The same doesn't hold true with task-local values which are "it may be there, or not".
So yeah, I do think implicit parameters are really great and weirdly enough they'd help us with task executors where we could have the implicit Executor to Task decide where a task should execute.
This would then automatically work for Task()(implicit Executor) rather than the specialized compiled feature of @_inheritActorContext, but I'm unsure how the core team feel about such extension to the language.
So the typical use case in Scala (and literarily taken from Akka tbh, this is how actor context and stream materializer work):
protocol Actor {
implicit var executor: ... { get }
}
extension Task {
init(...)(implicit Executor) { ... }
}
would allow for:
actor Kappa {
func test() {
Task()//(self.executor)
{ /* runs on actor's executor */ }
}
}
Now the problem with that is, if it were to exist, it doesn't integrate with nonisolated. Because Swift leans in heavily into concurrency as part of the type system we do actually a bit more than implicit parameters for execution context would allow. So it's not all roses here, but it's definitely a nice tool that would be nice to have.

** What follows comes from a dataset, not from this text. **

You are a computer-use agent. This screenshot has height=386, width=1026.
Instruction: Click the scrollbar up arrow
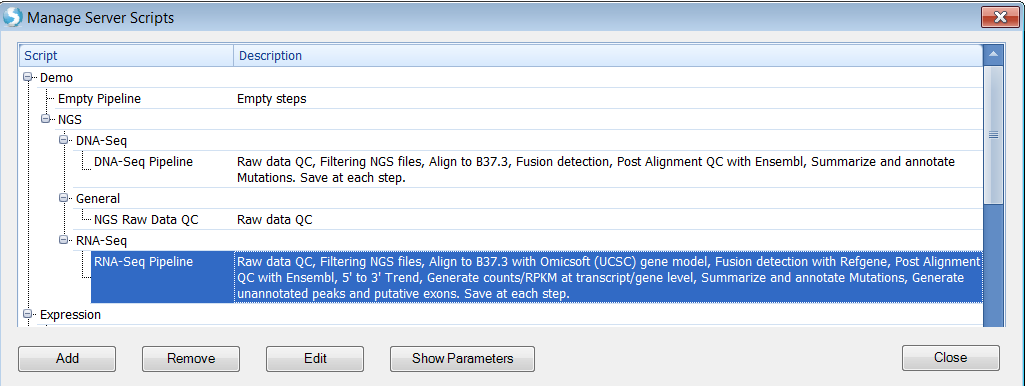994,55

Other common uses include "tolerance" for comparing floating point values, or "timeout value" in a context that defaults to a value from scope or can be overriden:
implicit let timeout = Duration.seconds(1)
expectMessage() // timeout
expectMessage()(timeout + .seconds(2))
or an implicit file system for mocking it out easily etc. etc.
Parameters themselfes are a very clean solution in my mind, and get un-necessarily bad rep from outside of the Scala community (it is implicit conversions that are the work of the devil).